「システムに欠陥が多すぎて使えない!」
「開発や保守・運用費用が高すぎる!」
「なぜか社員が協力してくれない……」
「経営者がシステムのことを全然わかってない……」

ホームページ、ECサイト、Webマーケティングシステム、AI、ビッグデータ、IOTなど、ITシステムが企業の経営を左右する時代。にもかかわらず、ほんの数年前まで、日本のITシステム開発は3分の2が失敗しており、今もなお、システム開発は他のプロジェクトと比べると成功率の低いのが現状です。

そこで、かつてない「発注者のための入門書」として、発売早々重版が決まった『システムを「外注」するときに読む本』。本連載では、そのエッセンスを公開。70以上のトラブルプロジェクトを解決に導き、紛争解決率9割を超えた「トラブル解決請負人」が、システム開発プロセスに潜む「地雷」を紹介しながら、成功のポイントを伝えます。

どうすれば、会社が幸せになる「本当に役に立つシステム」が作れるのか?
経営者・CIO・システム担当者・プロジェクトマネージャーの必須知識!

セキュリティ事件は「イタチごっこ」

インターネットが世に定着して以来、企業や個人の情報を盗み出したり、壊したり、あるいはファイルを開けないようにされて金銭を要求されたりといった、いわゆるセキュリティ事件はあとを断ちません。

世界中のITベンダーやセキュリティ専門会社が、セキュリティソフトやセキュリティサービスを開発していますが、そのほとんどは「既知の脅威」に関するものですから、どうしてもこの争いはイタチゴッコになってしまうのです。

かの石川五右衛門を描いたお芝居で、五右衛門が豊臣秀吉に捕まって釜ゆでの刑に処されたときのセリフに、「浜の真砂は尽きるとも、世に盗人の種は尽きまじ」というものがあります。

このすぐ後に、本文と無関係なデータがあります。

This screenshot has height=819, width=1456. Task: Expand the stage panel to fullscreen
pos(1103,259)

セキュリティ事件も、まさにそんなイメージだと言えます。

そうであるならば、組織や個人は、「自分の情報を守るために何をすべきか?」を考えることと、「もし漏えいした場合にどうするか?」というセキュリティ対策の両面を取り決めておく必要があります。

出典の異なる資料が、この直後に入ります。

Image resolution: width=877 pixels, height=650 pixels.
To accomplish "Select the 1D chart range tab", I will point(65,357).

被害を最小限にとどめる方法とは? (※写真はイメージです)

ただし、セキュリティ対策を考えるときには、すべての情報に対して単一のプロセスやルールを設定するだけでは、おそらく何もうまくいかないでしょう。

企業が扱う情報には、「何が何でも漏らせない情報」と、「対策をきつくしすぎると仕事が回らなくなる情報」が入り混じっています。

たとえば、個人情報を扱うなら、それがどんなに不便でも、「インターネットに接続したサーバーやパソコンには置かない」というルールを設定し、「情報を保管しているサーバーやパソコンには、必ず複数名のログインで入るようにする」といったルールが必要になるかもしれません。

一方で、たとえ機密情報であったとしても、システム開発を複数の場所に分かれて行なう場合などは、ガードをきつくしすぎると生産性が落ちる場合もあります。ちょっとメールで情報を送れば済むところを、「複数人の立会いのもとで情報を抜き出し、それを人が直接渡す」などと決められていたら、非効率だと言わざるを得ないでしょう。

また、あまりに度が過ぎるセキュリティルールを設定すると、みんながそのルールを無視するようになって、危険な状態にもなりかねません。

こうしたこともあって、きちんと情報を守ろうとする組織は、必ず、「重要度」と「漏れた場合の危険度」から情報を分類し、各々についてセキュリティはどうあるべきかという「セキュリティポリシー」を定義しています。